生活保護受給の方

生活保護を受給されている方が、お葬式をする場合 葬祭扶助として実質の自己負担金0円で受けられます。別名「福祉葬」「民生葬」「生活保護葬」とも呼ばれ、市区町村より受給される葬祭扶助(葬祭費)で葬儀費用をまかないます。

 ただし、御身内の方や親族がいる場合には必ず資産調査(給与・年収・預貯金など)が行われます。結果しだいでは葬祭扶助を受けることができません。

福祉課・民生・窓口

葬祭扶助金額

「生活保護法」によって、生活に困窮するすべての国民に必要な保護を行なうことになっています。その生活保護の内には、生活扶助や医療扶助の他に、お葬式の扶助も含まれています。

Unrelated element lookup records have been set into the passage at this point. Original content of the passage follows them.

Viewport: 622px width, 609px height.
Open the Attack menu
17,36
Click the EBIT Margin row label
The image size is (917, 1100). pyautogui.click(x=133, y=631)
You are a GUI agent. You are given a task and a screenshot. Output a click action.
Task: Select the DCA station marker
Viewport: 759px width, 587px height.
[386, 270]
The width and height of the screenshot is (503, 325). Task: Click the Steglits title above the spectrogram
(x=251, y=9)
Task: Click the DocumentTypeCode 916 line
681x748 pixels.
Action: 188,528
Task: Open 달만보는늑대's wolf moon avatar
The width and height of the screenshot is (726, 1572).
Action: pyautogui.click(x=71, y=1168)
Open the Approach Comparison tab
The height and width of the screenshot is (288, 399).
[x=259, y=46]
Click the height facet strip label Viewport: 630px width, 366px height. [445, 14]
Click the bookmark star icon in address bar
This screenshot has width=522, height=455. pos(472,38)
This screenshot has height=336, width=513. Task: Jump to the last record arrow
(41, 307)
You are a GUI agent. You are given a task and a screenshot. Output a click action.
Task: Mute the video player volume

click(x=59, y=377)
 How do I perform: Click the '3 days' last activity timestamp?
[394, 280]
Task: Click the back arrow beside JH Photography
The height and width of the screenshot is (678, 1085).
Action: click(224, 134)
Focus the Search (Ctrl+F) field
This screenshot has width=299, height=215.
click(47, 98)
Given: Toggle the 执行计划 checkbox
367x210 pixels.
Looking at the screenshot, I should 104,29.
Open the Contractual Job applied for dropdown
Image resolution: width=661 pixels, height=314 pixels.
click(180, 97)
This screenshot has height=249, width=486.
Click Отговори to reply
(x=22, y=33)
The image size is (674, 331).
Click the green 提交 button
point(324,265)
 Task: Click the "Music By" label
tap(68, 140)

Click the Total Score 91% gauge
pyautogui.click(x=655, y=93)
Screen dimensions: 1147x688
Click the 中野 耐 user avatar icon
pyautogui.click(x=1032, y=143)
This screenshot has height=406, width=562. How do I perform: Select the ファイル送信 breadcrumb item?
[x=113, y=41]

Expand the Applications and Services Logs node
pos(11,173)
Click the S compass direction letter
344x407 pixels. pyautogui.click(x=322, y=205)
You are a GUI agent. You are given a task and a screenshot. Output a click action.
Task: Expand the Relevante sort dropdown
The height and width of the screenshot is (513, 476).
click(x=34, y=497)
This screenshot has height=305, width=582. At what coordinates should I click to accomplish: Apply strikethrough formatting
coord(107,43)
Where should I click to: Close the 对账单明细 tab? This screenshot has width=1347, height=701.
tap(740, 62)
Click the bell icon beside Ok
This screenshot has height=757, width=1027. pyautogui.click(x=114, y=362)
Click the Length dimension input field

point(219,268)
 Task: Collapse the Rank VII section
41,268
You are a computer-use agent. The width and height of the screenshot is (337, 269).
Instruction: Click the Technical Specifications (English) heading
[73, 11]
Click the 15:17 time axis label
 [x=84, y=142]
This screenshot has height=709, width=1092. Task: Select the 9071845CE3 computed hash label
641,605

ただし、葬儀場利用や祭壇を備えるような本格的なお葬式は認められておらず、必要最小限の火葬のみを行うお葬式の補助に限られることから、上限が大人201,000円以内、子ども160,800円以内(地域により変動)と金額が決まっています。

葬祭扶助の対象者

  • 生活保護受給者本人が亡くなられた場合(身寄りの無い場合のみ)
  • 生活保護受給者が施主となった場合
 故人が生活保護の被保護者であったとしても、葬儀を行う方が生活保護の被保護者でない場合や葬祭費用がある場合は支給されません。

葬祭扶助の注意点

生活保護法(昭和二十五年五月四日法律第百四十四号) より引用

1項.「葬祭扶助は、困窮のため最低限度の生活を維持することのできない者に対して、下記に掲げる事項の範囲内において行われる。」

  1. 検案
  2. 死体の運搬
  3. 火葬又は埋葬
  4. 納骨その他葬祭のために必要なもの

2項.「下記に掲げる場合において、その葬祭を行う者があるときは、その者に対して、前項各号の葬祭扶助を行うことができる。」

  1. 被保護者が死亡した場合において、その者の葬祭を行う扶養義務者がないとき。
  2. 死者に対しその葬祭を行う扶養義務者がない場合において、その遺留した金品で、葬祭を行うに必要な費用を満たすことのできないとき。

上記の第1項は、亡くなった方の子、父母、祖父母、孫、兄弟姉妹(※扶養義務者と呼びます)や、その他の遺族が困窮していて葬儀が行えない場合に適用されます。

第2項は、生活保護の受給者自身が亡くなった場合に適用されます。
扶養の義務者がいないので、家主や民生委員、隣保班の人などが葬儀を行いたい場合に申請します。地方自治体の内規や担当職員の判断によって、適用される基準や支給の金額は異なりますが、基本的に必要最低額しか支給されません。

また、第1項第4号の、「納骨その他葬祭のために必要なもの」について。自治体によって、死亡診断書、祭壇、読経などの費用が含まれる場合がありますが、ほとんど貰えないと考えていた方が良いでしょう。

 葬祭扶助を利用して行うことのできるお葬式は、亡くなった方を棺に納めた後、火葬場で火葬するだけでの形となります。